How is surgery similar to being in love? Is there love hidden underneath our eyelids? Is it on a riverbank both immersed in and removed from time? In the numbers that make up a digital photo’s lights and darks?
How many ways are there to see through love?
These are the questions the University of Minnesota Master of Fine Arts class of 2025 asks in their thesis exhibition “see through love.” The exhibition is open in the Katherine E. Nash Gallery in the Regis Center for Art until April 19.
The exhibition takes the form of a maze, winding through the works of the cohort’s seven artists that explore how each of them uses love as a lens to process the precarity of life.
“To see through love is to see with the wide-open and receptive eyes of your own heart,” the artists wrote in their artists’ statement.
“See through love” references a 1994 song by the late musician Arthur Russell, a moody yet driving track with sparse electric guitar befitting an end credits scene.
The exhibition consists of both interactive scenes and traditional forms of art such as paintings and photographs, but even those traditional works push creative and spatial boundaries.
The paintings of Sarah Hubner-Burns, for example, are gargantuan oil paintings of organic pastel chaos, the smell of the paint emanating from the canvas. In “Auto-fauna,” rich yellows, purples and oranges explode across a lavender backdrop.

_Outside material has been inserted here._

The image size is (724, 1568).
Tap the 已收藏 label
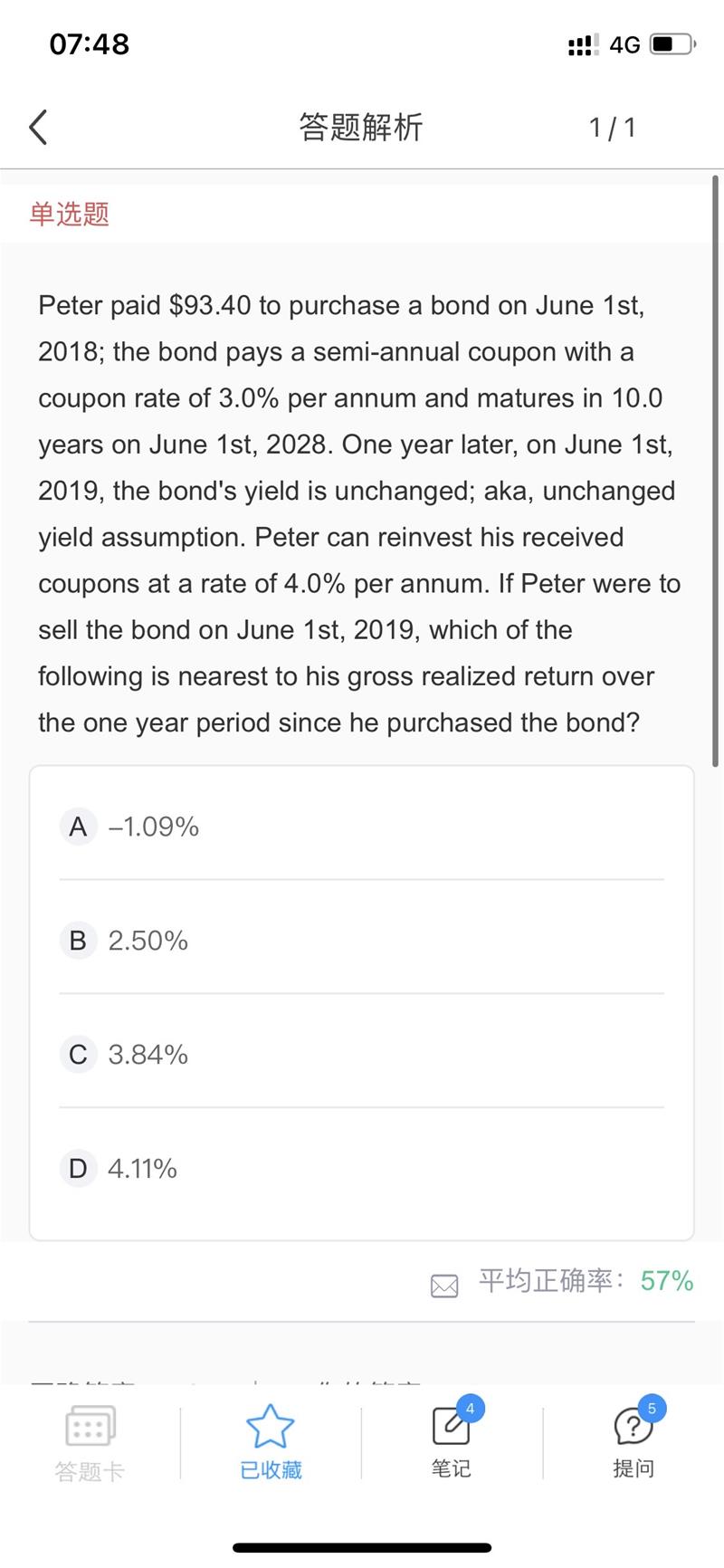pyautogui.click(x=271, y=1470)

Certain shapes are perceptible through the paintings — a face, an eye, anemone, hands, feet, teeth, the female form. They are what Hubner-Burns calls “shy forms,” or “what hasn’t learned how to be seen.”
Roya Nazari Najafabadi’s acrylic paintings possess a similar melting quality accentuated by shiny textural globs of paint. Her paintings examine women’s liberation in both her home country of Iran and the U. S., showing how women are hidden, melted down and censored.
Two laser-cut wooden figures of women stand in front of the paintings, sturdy and corporeal. One raises one fist in resistance, the other raises both in celebration. Attached to them are rectangular screens of text in Farsi.
The figures emerge from the melting down of women depicted in the paintings, showing Najafabadi’s artistic range and thus accentuating that of her fellow artists.
The most outrageously delightful works of the show are Marcus Rothering’s tufted tapestry rugs and signature ceramics. Explicit gay sex scenes celebrate Black queer love and domesticity in all of its tenderness, weirdness and mischief.
The interactive wings of “see through love” embody the exhibition title by showing how each artist’s worlds are defined by love.
One is greeted by alter hajek’s “waiting room” scene upon entering the Nash Gallery, a lace ribbon cordons off the second half of the wing, which only one person or two people who love each other may enter if the ribbon is open.
Ample reading material is available while waiting, a poetic novel connecting Sappho, surgery and love.
Anna Clowser erected portals of cloth and steel wire to recreate a Mississippi riverbed in Iowa, which is their true home according to signage. Papier-mache sound vessels may be carried throughout the space and everything may be touched, implicating the viewer in interwoven strands of time and place.
Sarah Abdel-Jelil recreates the Earth’s breath with colorful, kaleidoscopic visuals and immersive audio. Justin Allen draws a throughline between the stars, the moles on his back and his dad’s death of skin cancer through handmade books, altered photographs and a video explanation of the constellation Cancer.
Each of the artist’s constructed spaces are a testament to the intimacy, tenderness and unity that persists between them and within each of their lives both inside and outside of art.
During the artist talk before the gallery reception Saturday, Clowser read complimentary descriptions the artists had written about each other. She laughed self-consciously as she read her own, which described her as a beacon of joy that kept everyone on task.
A lot can happen in the three years it takes to obtain a Master in Fine Arts from the University. According to the artists, this period of time is transformative both creatively and personally. The results of this year’s cohort’s transformation is nothing short of complex, inspiring and, ultimately, loving.